Antena

Estado-medios, caso americano

Javier Orozco Gómez

La relación Estado–medios de comunicación, históricamente, encierra una serie de complejidades, más si existen una serie de acciones o ataques a la libertad de expresión.

Lo anterior se trae a colación ante los calificativos que ha emitido el presidente de Estados Unidos, Donald Trump, contra los medios de comunicación que critican y cuestionan su actuación. Los califica de propalar falsedades, constituir un partido de oposición y, peor aún, de ser enemigos del pueblo.

Ante tales acometidas, en Estados Unidos se organizaron más de 350 medios de comunicación para manifestarse conjunta y simultáneamente a favor de la libertad de expresión, y lo hicieron no a través de insultos o calificativos, sino de editoriales que detallan el fundamento constitucional del ejercicio de la libre expresión, exponiendo la narrativa de casos en los que la prensa ha sido factor de transparencia y propiciado la rendición de cuentas, así como del contraste frente a situaciones o contextos en los que los medios están sojuzgados frente al poder político.
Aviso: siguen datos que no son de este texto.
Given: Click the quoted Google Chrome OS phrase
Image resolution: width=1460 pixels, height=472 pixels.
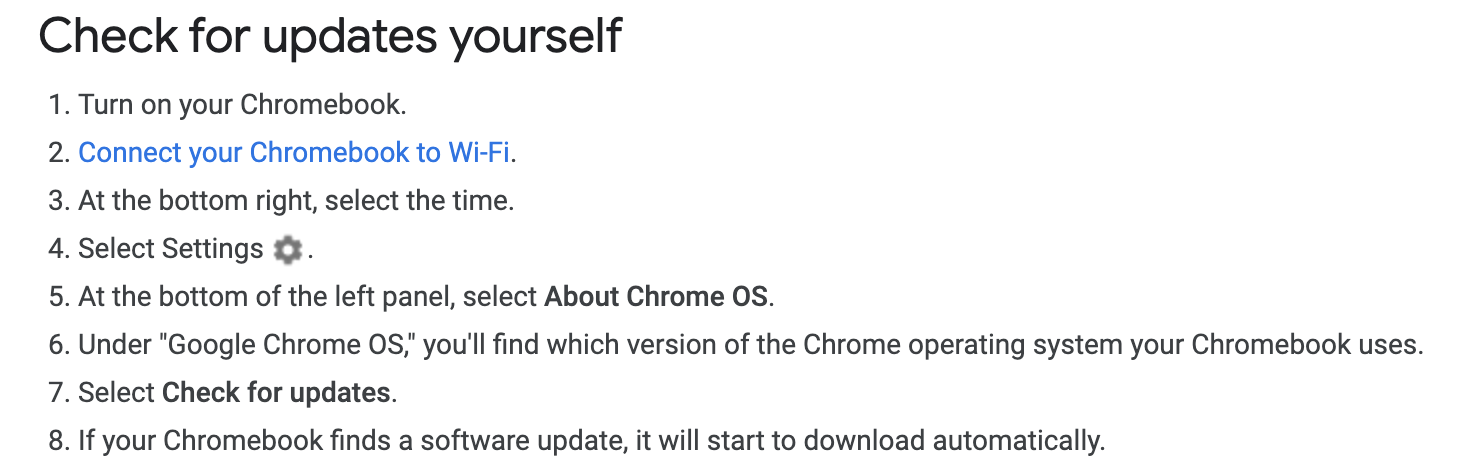Looking at the screenshot, I should click(293, 345).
Los medios de comunicación se constituyen desde el ámbito de los particulares, que invierten para informar, y por ende, gozan de las mayores libertades para cuestionar, opinar y criticar a los gobiernos.

Los periódicos, revistas, estaciones de radio y televisión no tienen policías, ejército, aparatos de seguridad o de espionaje, y su papel está muy lejano de ser un enemigo de la población, antes bien, ejercen una labor de servicio e información.

El presidente estadunidense, Donald Trump, y diversos políticos del continente americano deben entender que en una democracia los medios de comunicación son una institución social, de carácter legítimo, cuya función de informar y opinar constituye una herramienta de orientación y análisis para los ciudadanos, quienes también cuestionan la actuación de los medios; de ahí la preferencia por leer, escuchar o ver algún medio en particular.

En México, el presidente electo, Andrés Manuel López Obrador, ha manifestado pleno respeto a las libertades establecidas en la Constitución, entre ellas, la de expresión.

Finalmente, lo que está ocurriendo en países como Estados Unidos, Nicaragua, Perú o Colombia son ejemplos de cómo el poder político busca denostar o censurar a los medios de comunicación.

La diferencia entre un político fugaz y un estadista está en que el primero defiende su posición personal o de partido, mientras que el estadista escucha, dialoga y disiente con argumentos.